Comics are, as MovieBob says, Weird…

I'm still sceptical that the Power Broker's identity will be shown this season. Unless Disney have an unannounced appearance for the character in one of the next phase of feature film projects, they'll get more mileage from dropping the name in a TV series like this then leaving a portion of the fan base to speculate - feverishly, as is their way - about the Power Broker being at least a supporting character up in every future MCU storyline set on Earth-616. Disney's executives must be delighted at how much bang for the buck they got from encouraging viewers of their recent TV tie-ins/spin-offs to create publicity for the franchise by picking up on the tiniest hints. Until they reach a point where the blizzard of speculation about what might be to come creates so much hype that the actual films are seen as a disappointment (and, to be fair, there's no sign of that) they can use the fannish anticipation to keep audiences hyped for what might be to come for a while yet.2

  1. Wrongly, or at any rate prematurely as it turns out, that the identity of the as-yet-unrevealed Power Broker character would turn out to be Sharon Carter. 
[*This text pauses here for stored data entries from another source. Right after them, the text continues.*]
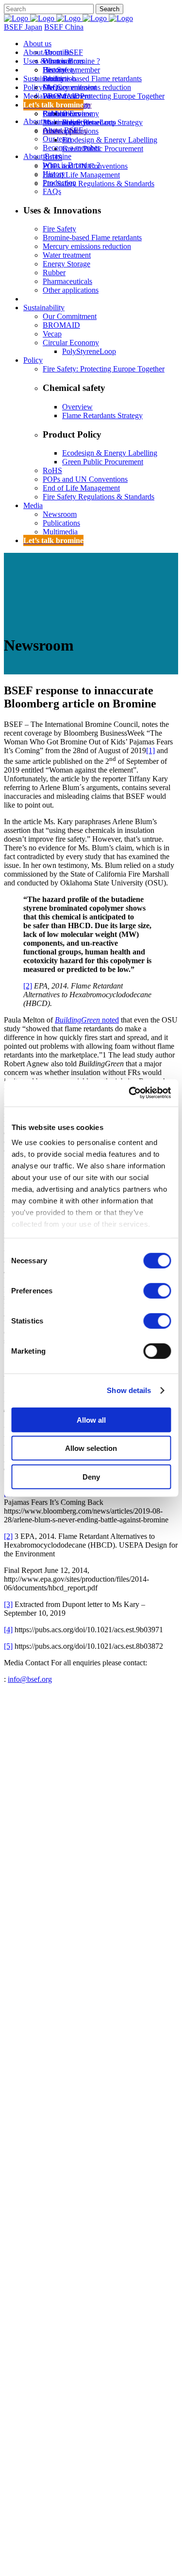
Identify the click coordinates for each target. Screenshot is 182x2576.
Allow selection (91, 1448)
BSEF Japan (23, 27)
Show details (129, 1390)
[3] (8, 1604)
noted (87, 1020)
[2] (27, 986)
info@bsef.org (30, 1679)
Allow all (91, 1419)
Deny (91, 1476)
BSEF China (63, 27)
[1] (150, 750)
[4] (8, 1629)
  2. Not because a significant portion of the population cares about the Power Broker. More because the sheer volume of chatter about these shows adds to the impression that these are interesting, so media need to devote attention to them. For goodness' sake, I've spent some of this morning listening to a Vanity Fair podcast which includes a section speculating about the identity of the Power Broker and what's next for the character of Sharon Carter after she's apparently reacted to being dropped by S.H.I.E.L.D. in the wake of the Civil War storyline. Condé Nast think this is worth putting a podcast out over, and the actress gets to spend time pretending that there are things she's not allowed to tell us about this plot! How much would Disney have to spend to get these column inches/screen time by other means?